The parallel market also reflected this downward trend, with the Naira depreciating to N1490 per Dollar on Thursday from N1480 the previous day. This ongoing fluctuation underscores the challenges facing Nigeria’s foreign exchange market despite various interventions.
Amid these fluctuations, the Presidential Fiscal Policy and Tax Reform Committee, established by President Tinubu in July, has put forward recommendations to stabilize the economy. One key proposal is for the federal government to consider implementing an exchange rate of N800 per Dollar for customs import duty. This is one of twenty recommendations aimed at overhauling Nigeria’s fiscal policy and strengthening economic stability.

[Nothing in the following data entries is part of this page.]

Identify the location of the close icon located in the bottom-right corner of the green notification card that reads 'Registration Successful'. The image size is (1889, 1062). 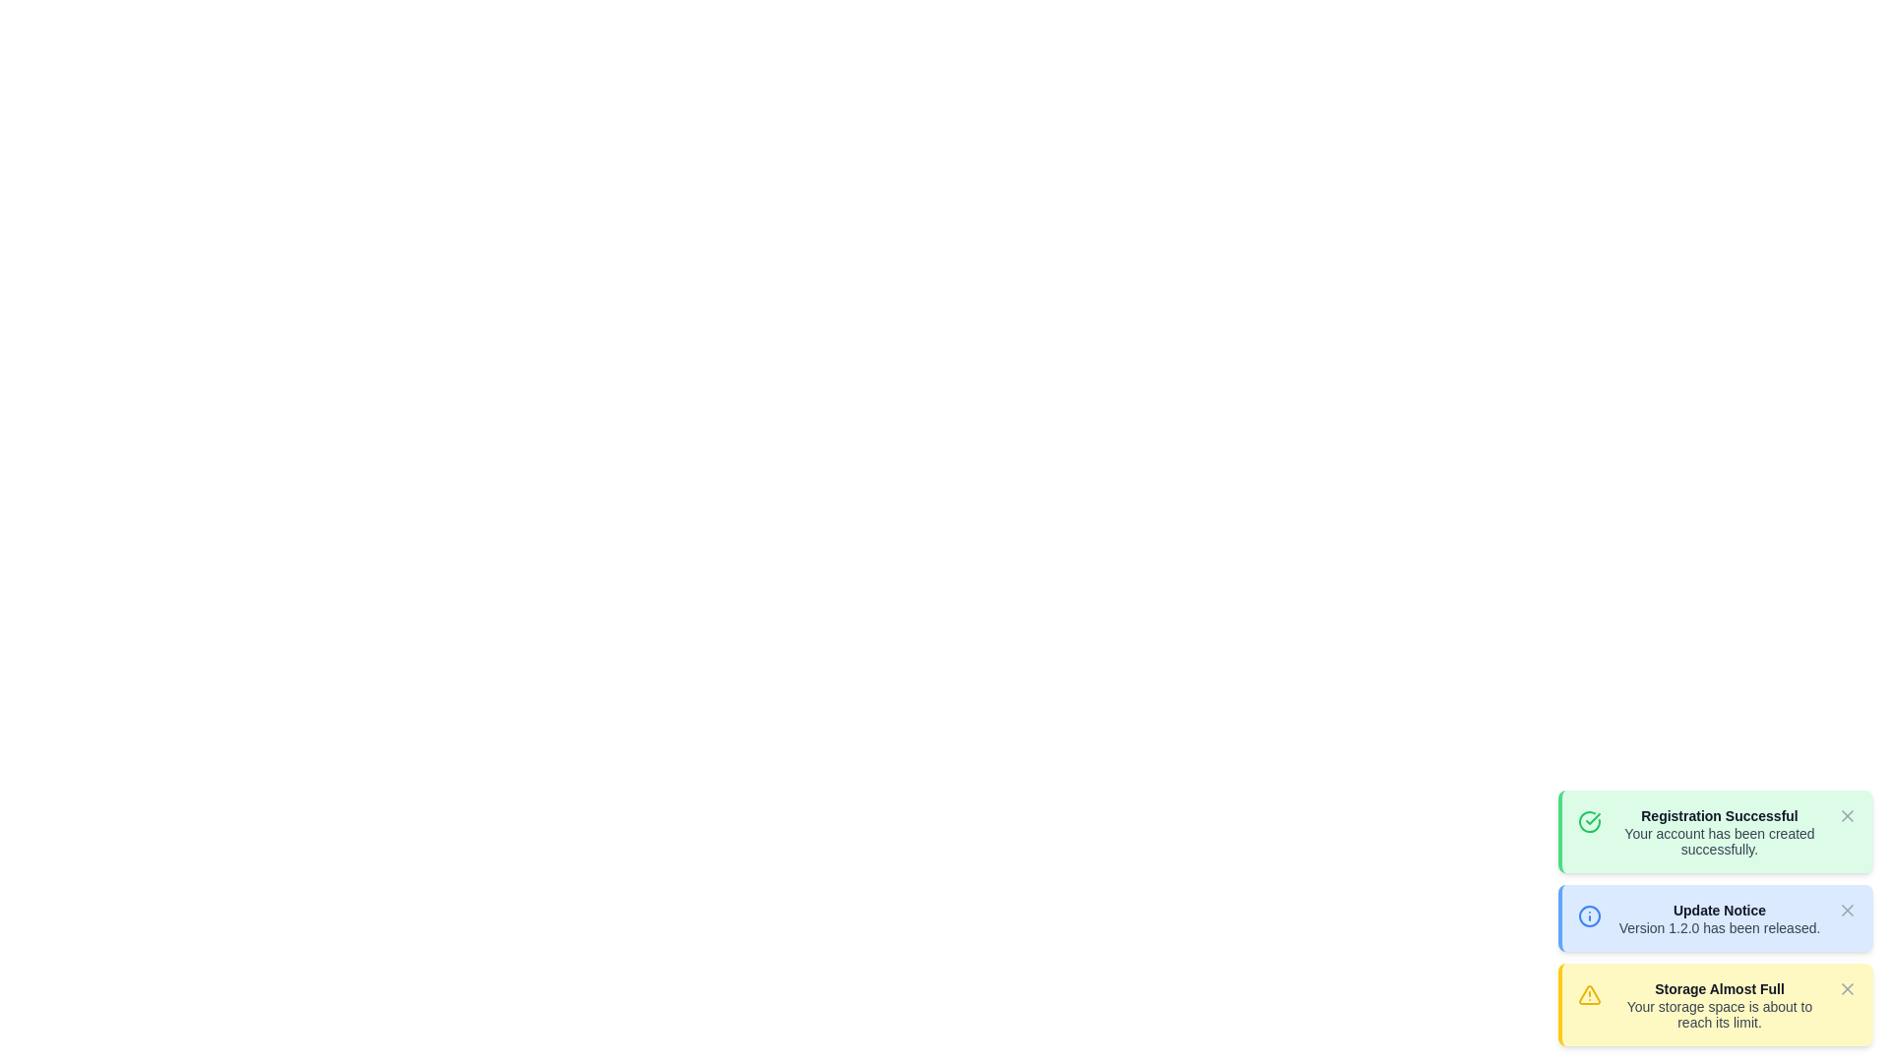
(1845, 815).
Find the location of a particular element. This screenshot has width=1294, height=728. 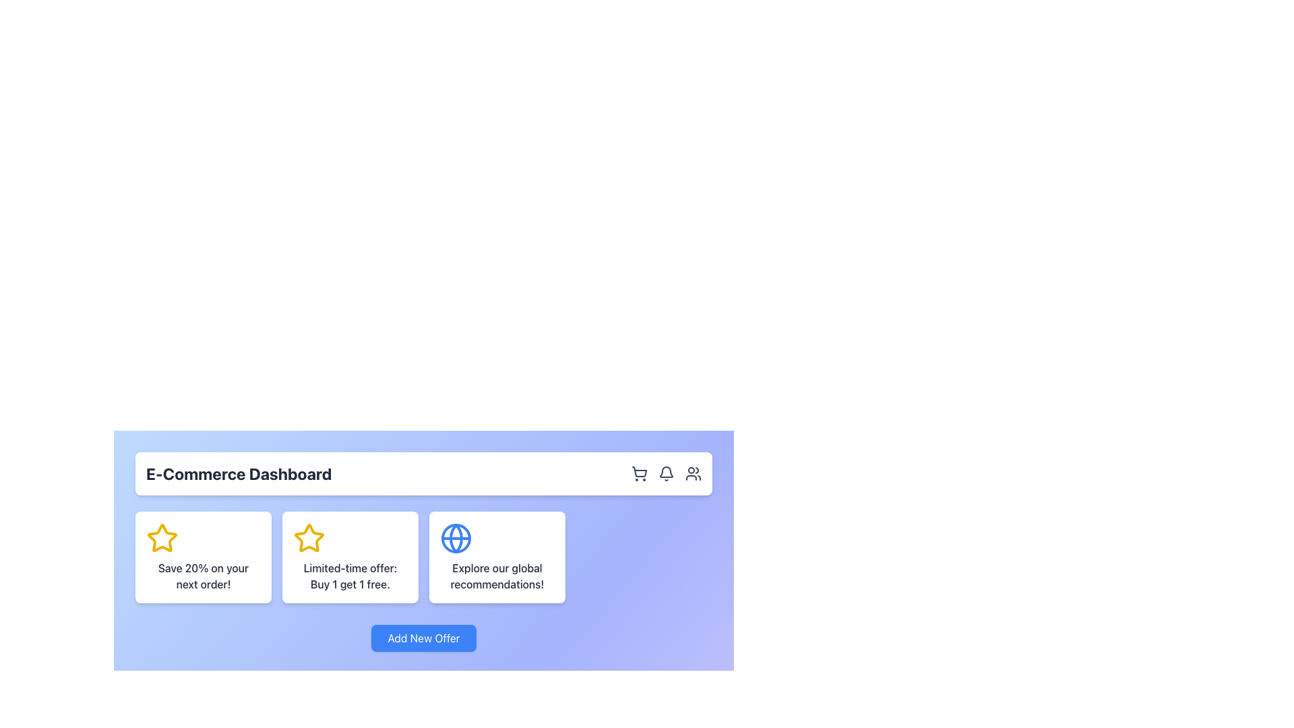

the text block displaying 'Limited-time offer: Buy 1 get 1 free.' which is centered below a yellow star icon in the middle card of three horizontally aligned cards is located at coordinates (350, 576).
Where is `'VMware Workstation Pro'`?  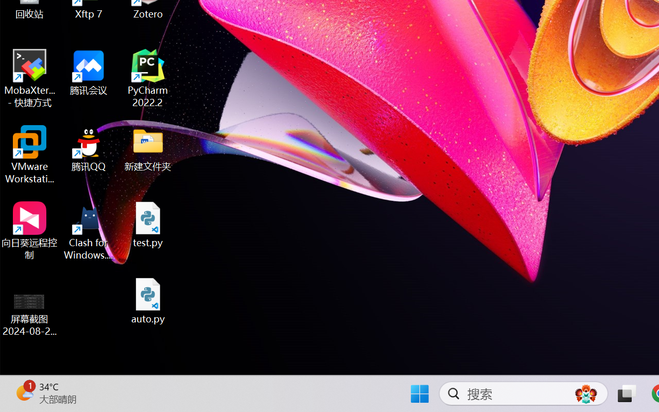 'VMware Workstation Pro' is located at coordinates (29, 155).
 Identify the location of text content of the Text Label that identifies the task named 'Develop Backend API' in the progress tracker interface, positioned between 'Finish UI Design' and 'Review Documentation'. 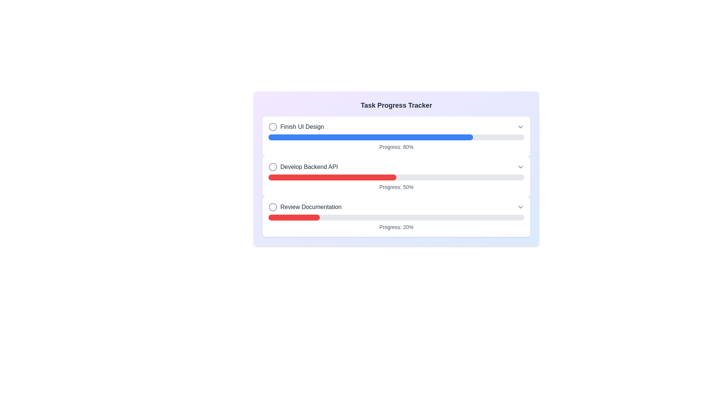
(303, 167).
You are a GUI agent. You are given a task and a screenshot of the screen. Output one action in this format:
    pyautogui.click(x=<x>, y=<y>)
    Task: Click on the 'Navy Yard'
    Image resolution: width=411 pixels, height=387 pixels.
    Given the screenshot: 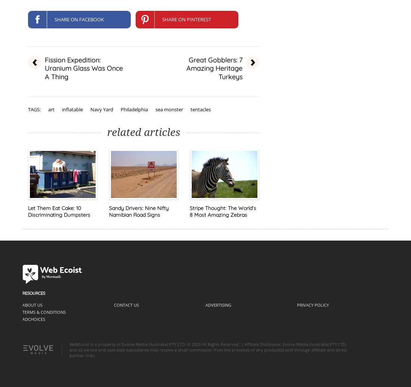 What is the action you would take?
    pyautogui.click(x=102, y=109)
    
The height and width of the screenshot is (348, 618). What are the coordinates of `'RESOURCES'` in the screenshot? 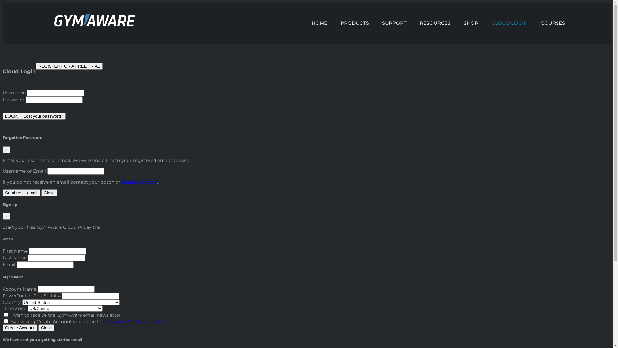 It's located at (435, 23).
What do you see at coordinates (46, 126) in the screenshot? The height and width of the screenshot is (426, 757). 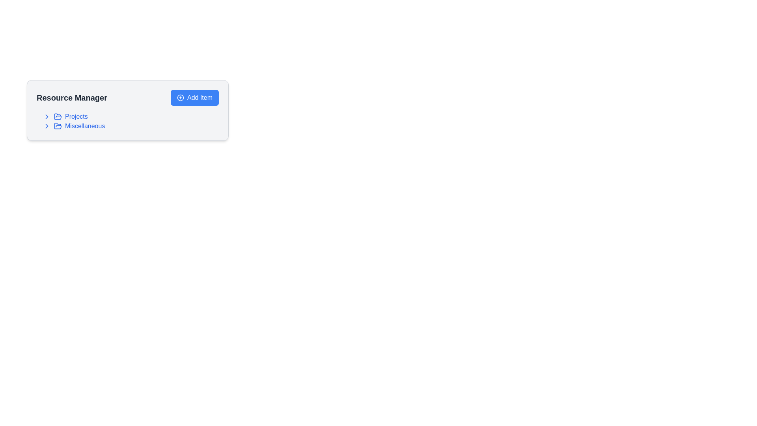 I see `the right-chevron icon` at bounding box center [46, 126].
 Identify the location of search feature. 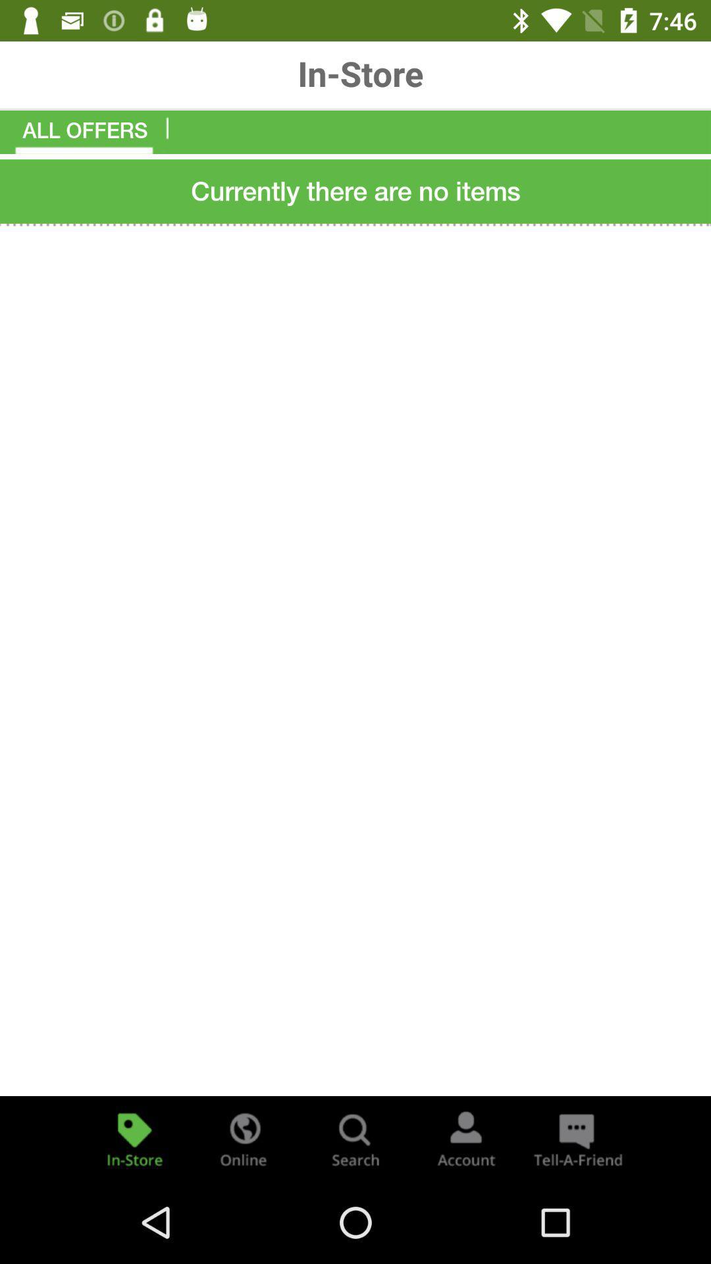
(355, 1137).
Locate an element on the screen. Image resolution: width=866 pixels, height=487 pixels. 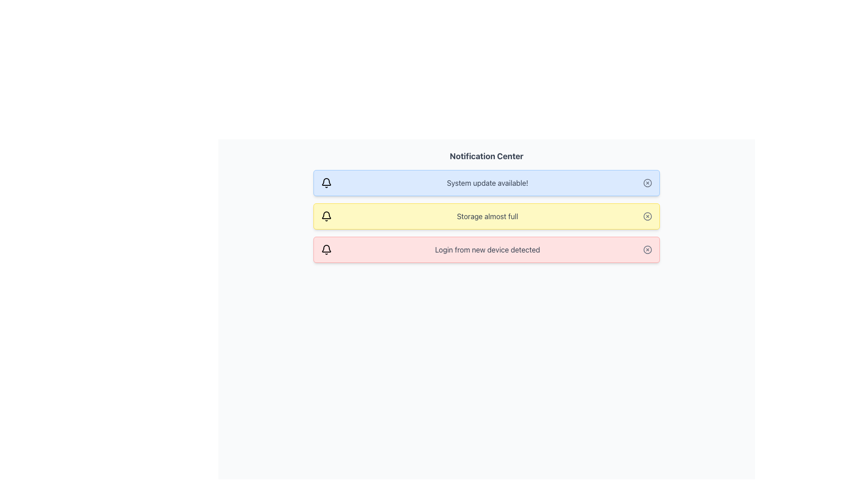
the dismiss button located in the bottom-most notification card labeled 'Login from new device detected' is located at coordinates (646, 250).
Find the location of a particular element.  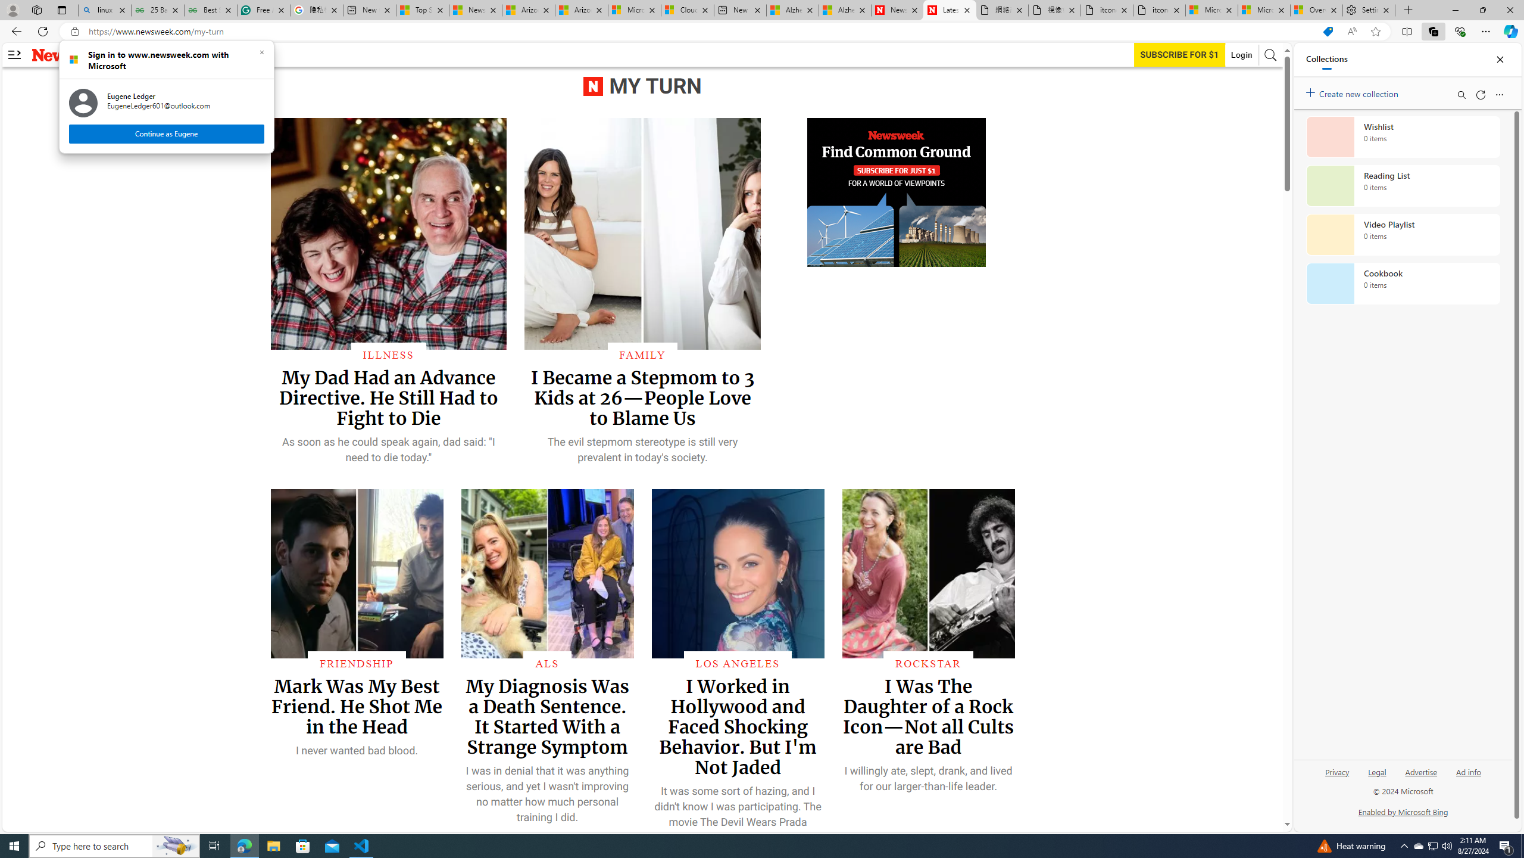

'25 Basic Linux Commands For Beginners - GeeksforGeeks' is located at coordinates (157, 10).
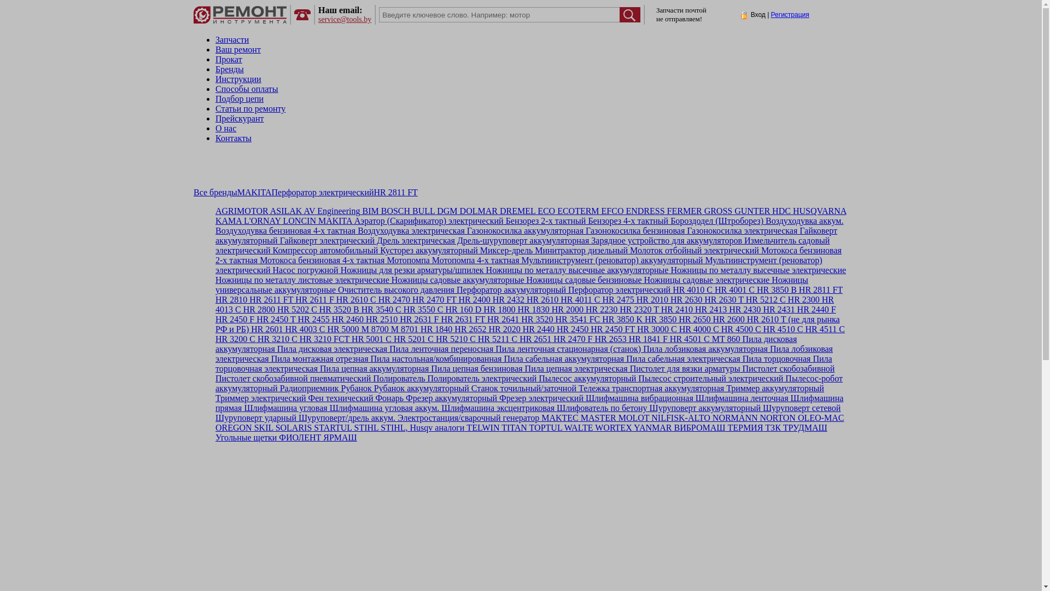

The recent depreciation mirrors a similar downturn observed on May 23, 2024, following the Central Bank of Nigeria’s (CBN) announcement of new guidelines for Bureau De Change operators. Since mid-April, the Naira has seen continuous fluctuations against the Dollar, despite CBN’s efforts to stabilize the currency.
CBN Governor Olayemi Cardoso, during the 295th Monetary Policy Committee meeting, attributed the volatility to seasonal fluctuations. “We are witnessing seasonal variations that impact the exchange rate, and our interventions are aimed at mitigating these effects,” Cardoso stated.
The steep decline in the Naira’s value against the Dollar raises concerns about the broader economic implications, including inflationary pressures and increased costs for imported goods. The recommendations by the Presidential Fiscal Policy and Tax Reform Committee, if implemented, could offer some respite by providing a more stable and predictable exchange rate for import duties.
The Naira’s massive crash against the Dollar highlights the urgent need for comprehensive fiscal and monetary reforms in Nigeria. As the federal government considers the recommendations from the Presidential Fiscal Policy and Tax Reform Committee, stakeholders and citizens alike are hopeful for measures that will bring stability to the nation’s economy and its currency.